→ **INSTRUCTION 1**: Reproduce the Racing Thompson post verbatim, from "The resulting algorithm, which" up to and including "converges to zero.".
→ **INSTRUCTION 2**: According to the Racing Thompson post, what other name is Thompson sampling known by?
→ **INSTRUCTION 3**: Extend the Racing Thompson post by writing what follows its final sentence.

→ **TEXT PASSAGE**:
______
Category Archives: Exploration-Exploitation

SRN – Racing Thompson by Zhou et al.

While browsing the accepted papers list of ICML 2018, I discovered this paper ‘Racing Thompson: an Efficient Algorithm for Thompson Sampling with Non-conjugate Priors‘ by Zhou, Zhu, and Zhuo. Thompson sampling is a popular algorithm for exploration-exploitation tradeoff problems and is also known as Bayesian bandits. I decided to write my Sunday Reading Notes post on this paper because have been interested in the exploration-exploitation tradeoff for a while and explored this topic through Bayesian optimization and my WSDM’19 paper on sequential A/B testing.

Suppose we want to identify the best arm among K arms and we have some prior knowledge about their rewards \mu \sim \pi. Thompson sampling (TS) balances exploring unexplored arms getting rewards from arms already yielding high rewards by choosing the kth arm according to its the posterior probability of being the optimal arm P_{it} = \pi\left( \mu_i = \max_j \mu_j \right). The computational challenge is to compute the probabilities $P_{it}$. Because TS is often used as an online algorithm, efficient calculation of the posterior probabilities is very important. In the conjugate prior case, this calculation is done in O(K). With non-conjugate priors, I have seen in the literature that people using Markov Chain Monte Carlo (MCMC) and sequential Monte Carlo (SMC). The authors recognize this probability as an expectation and propose to use an Importance Sampling (IS) step combined with Gumbel-Max trick, which transforms the sampling problem to an optimization problem, to sample k at time k according to probabilities \pi\left( \mu_i = \max_j \mu_j \right) =  \mathbb{E}_{\mu\sim \pi(\cdot|X(1:t))}\left[\mathbb{I}[\mu_k = \max_j {\mu_j}] \right] = \mathbb{E}_{\mu\sim B_t}\left[\mathbb{I}[\mu_k = \max_j {\mu_j}] \frac{\pi(\mu|X(1:t)}{B_t(\mu}\right].

The benefits of this IS step comes from flexibility to choose $B_t$ at each time step and also the authors leveraged the stopping rule of racing algorithms to deterime the number of IS samples needed to approximate the expectation.

The resulting algorithm, which combines benefits from Importance Sampling, Gumble-Max trick, and the racing algorithm, is proved to be (\delta,\sigma)-PAC, which is asymptotic good in the sense the total variance distance between the true value P_{it} and its estimate converges to zero.
______
→ **RECORDED INFORMATION**:
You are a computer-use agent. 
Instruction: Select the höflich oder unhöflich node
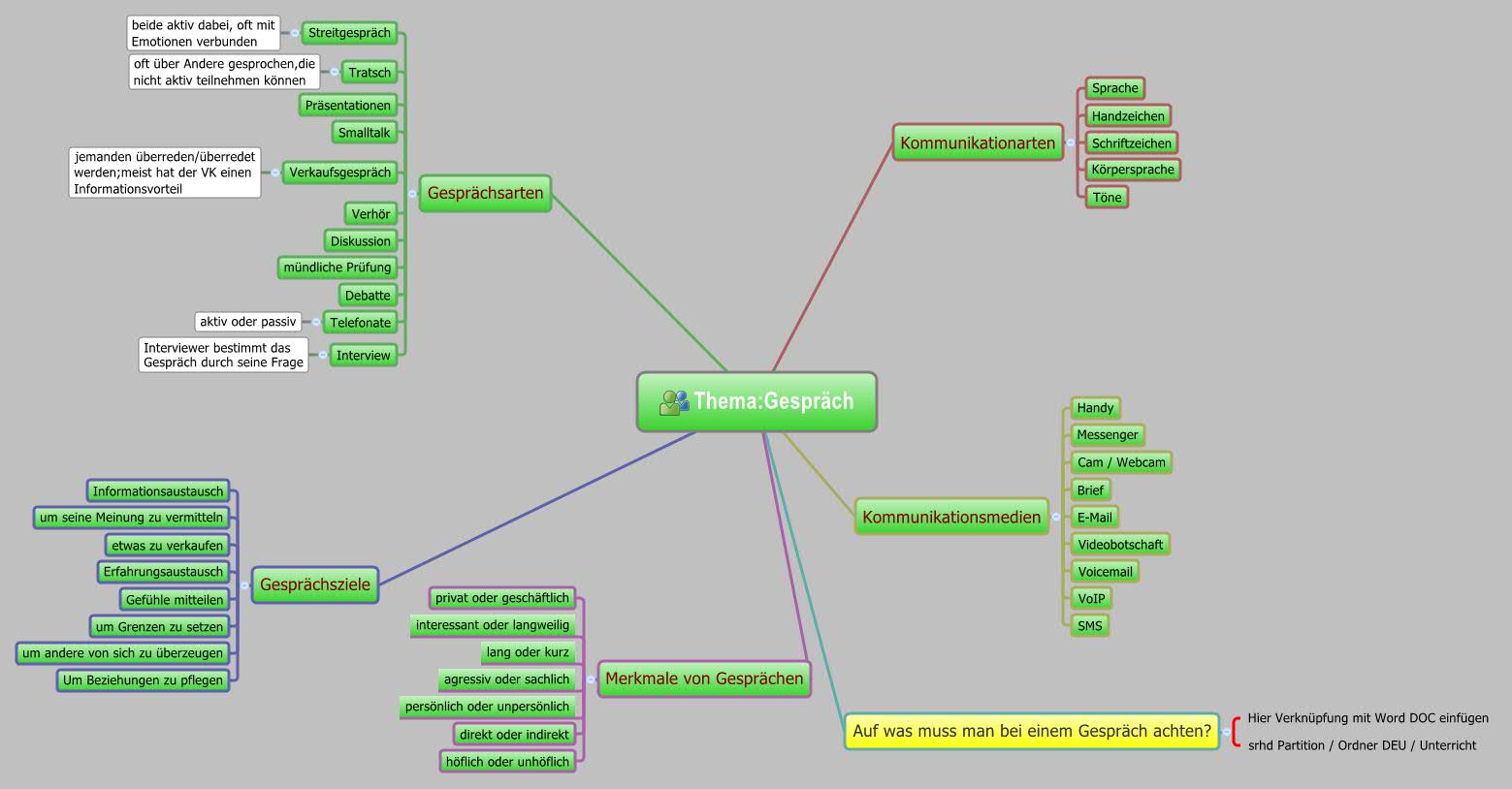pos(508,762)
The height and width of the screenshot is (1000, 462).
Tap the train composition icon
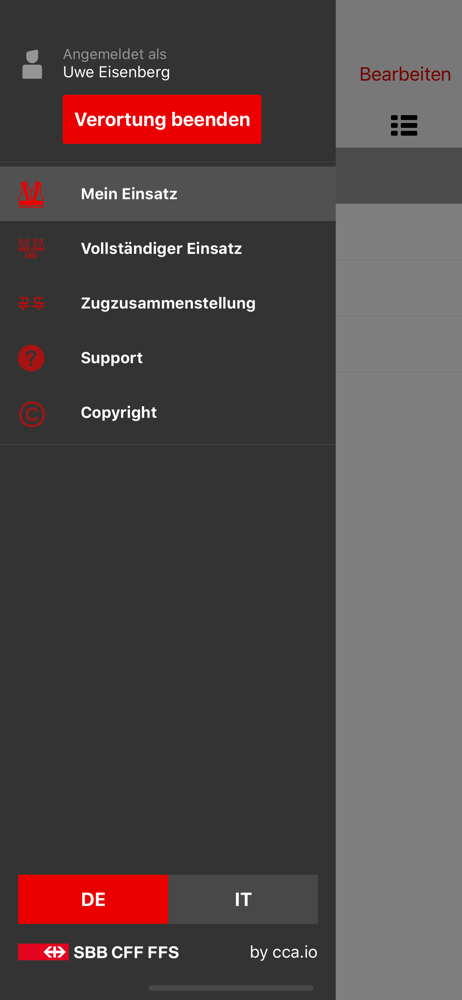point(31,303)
______
→ **FINAL RESULT 1**:
The resulting algorithm, which combines benefits from Importance Sampling, Gumble-Max trick, and the racing algorithm, is proved to be (\delta,\sigma)-PAC, which is asymptotic good in the sense the total variance distance between the true value P_{it} and its estimate converges to zero.

→ **FINAL RESULT 2**: Bayesian bandits.

→ **FINAL RESULT 3**:
Screen Shot 2018-11-11 at 3.47.24 PM.png

The regret of bandits with (b) Bernoulli bandits & non-conjugate prior and (c) Gaussian bandits & non-conjugate prior. Source: Figure 2 from Zhou et al.

What I find very interesting from the regret analysis section is the fact that the racing TS in this paper can provide much lower regret compared to Thompson sampling and prior-swapping (PS) even though it uses much few particles than SMC and PS. It is not intuitive to me why this should happen. But upon a little further investigation, I found that the priors used for TS and PS & Racing are different in both plots. For ease of implementation, the authors have chosen a conjugate prior for TS. This leaves me wondering what the results would be if we were to use MCMC or SMC with more particles as the baseline for the regret analysis.

References:

  • Zhou, Y., Zhu, J. & Zhuo, J.. (2018). Racing Thompson: an Efficient Algorithm for Thompson Sampling with Non-conjugate Priors. Proceedings of the 35th International Conference on Machine Learning, in PMLR 80:6000-6008

SRN – A near-optimal exploration-exploitation approach for assortment selection by Agrawal et al.

I am very interested in exploration-exploitation trade-off. In a previous Sunday Reading Notes post, I discussed bayesian optimization for learning optimal hyper-parameters for machine learning algorithms, as an example for this trade-off. Today I study another exploration-exploitation algorithm for learning the best assortment: A Near-Optimal Exploration-Exploitation Approach for Assortment Selection by Agrawal et al. It has applications in online advertisement display and recommendation systems for e-commerce.

If we take the recommendation system for e-commerce websites as an example. Suppose this website has N products in total, and we can only recommend a subset S to customers and this subset is at most size K.  This subset S is an assortment and K is a display constraint. When an assortment S is offered to a customer, the probability of the customer purchasing the i-th item in the assortment is p_i(S)  \propto \nu_i where i=0,...,|S| and p_o(S) is the probability of not purchasing any item from S. Further more if the price of each item in this assortment is r_i then the expected revenue from assortment S is R(S) = \sum_{i\in S}. If the probabilities are known, then we will have a static assortment optimization problem of S^\star  = \max_{s \in S} R(S). But if the preferences are not known or if they change over time, then we would want to learn user preference among assortments (explore) and recommend the optimal assortment to them (exploitation), and this is called a (dynamic) assortment optimization problem.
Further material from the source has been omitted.